** Opening Data extract block **

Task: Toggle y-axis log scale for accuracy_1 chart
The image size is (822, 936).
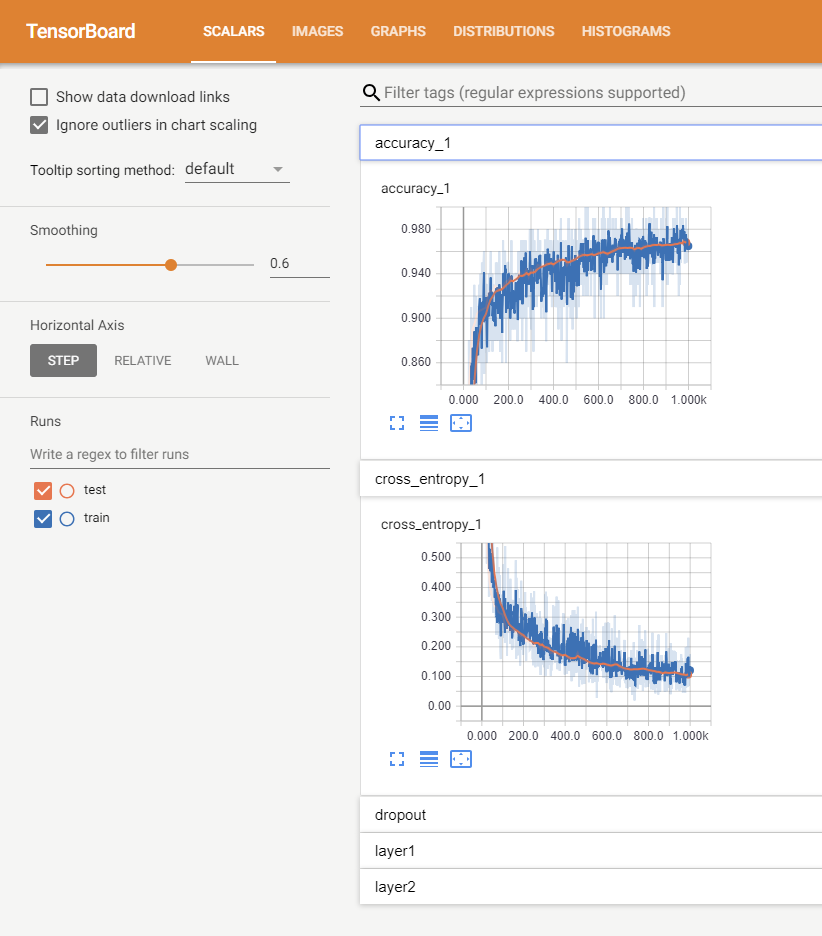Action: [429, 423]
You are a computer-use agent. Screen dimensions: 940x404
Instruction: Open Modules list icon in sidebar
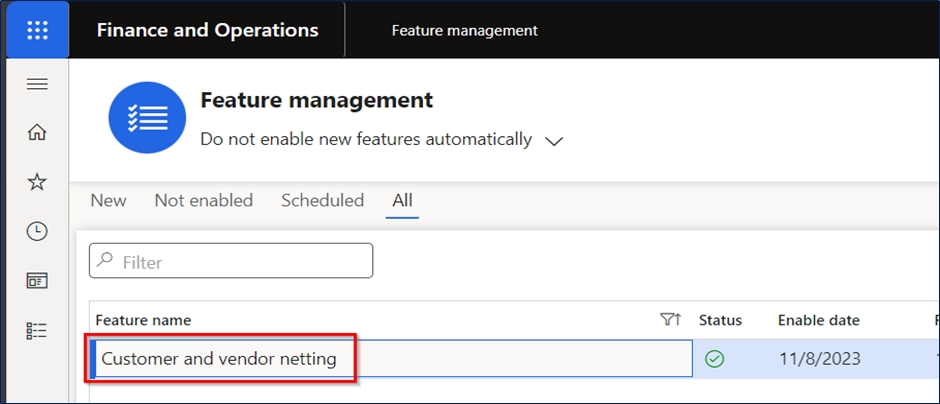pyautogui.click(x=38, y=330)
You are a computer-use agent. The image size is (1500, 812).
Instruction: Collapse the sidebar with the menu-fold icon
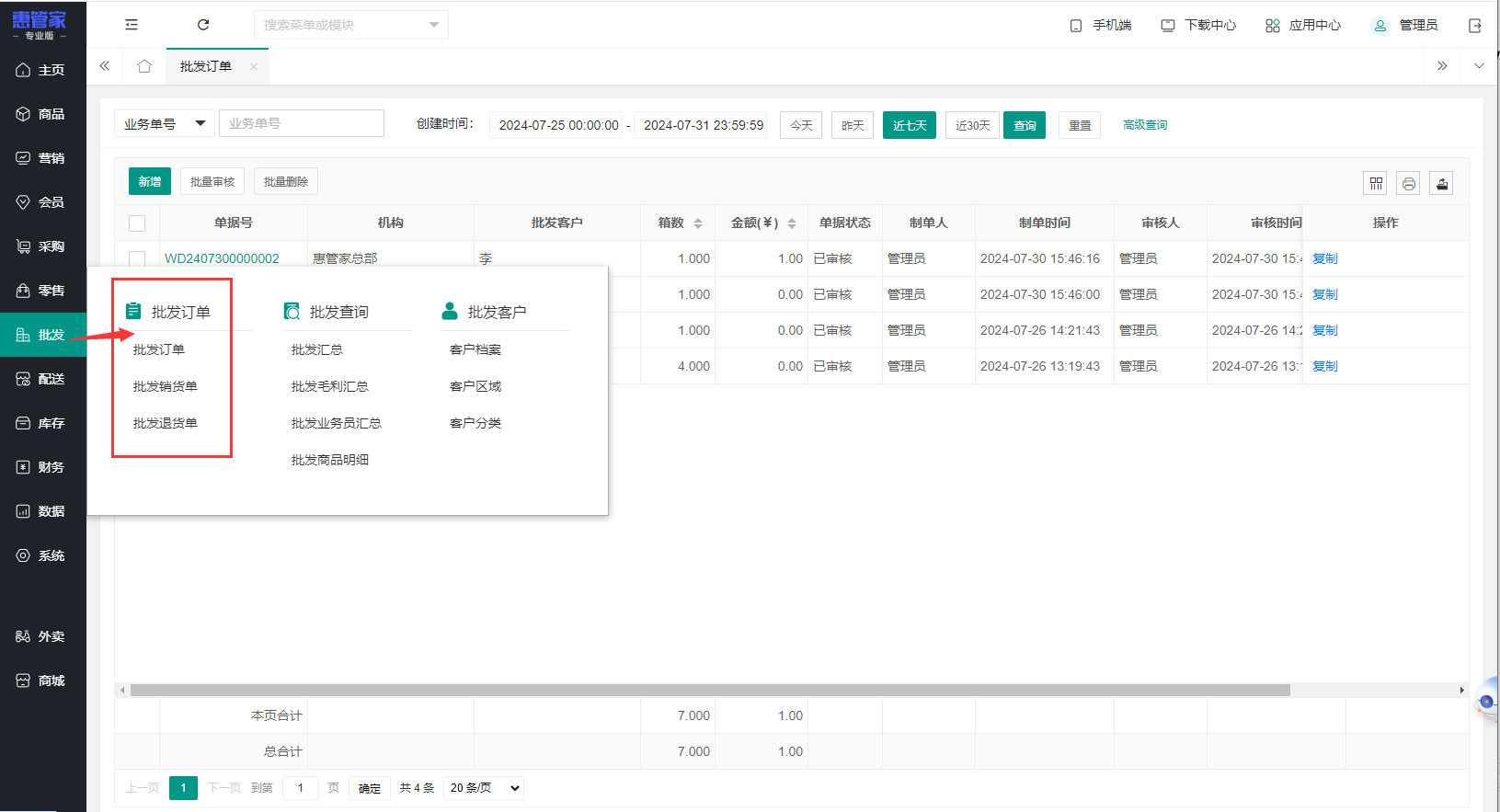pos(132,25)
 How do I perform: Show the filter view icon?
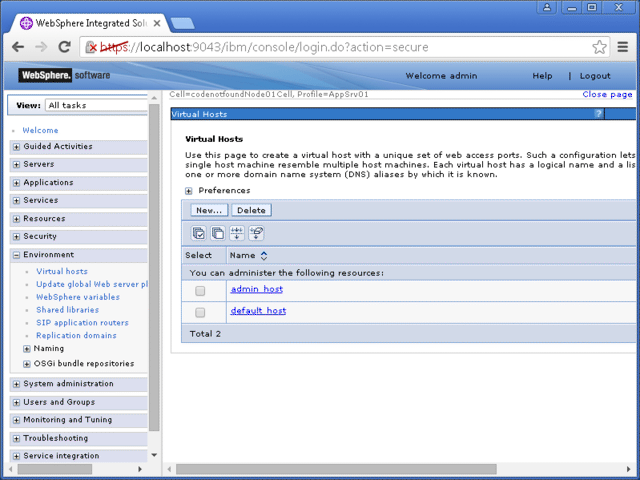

** Closing Data extract block **

What the task asks:
The lines you need are those containing "computer"; find them in the records and copy them.

Written answer:
You are a computer-use agent. Screen dimensions: 940x404
You are a computer-use agent. The image size is (1500, 812).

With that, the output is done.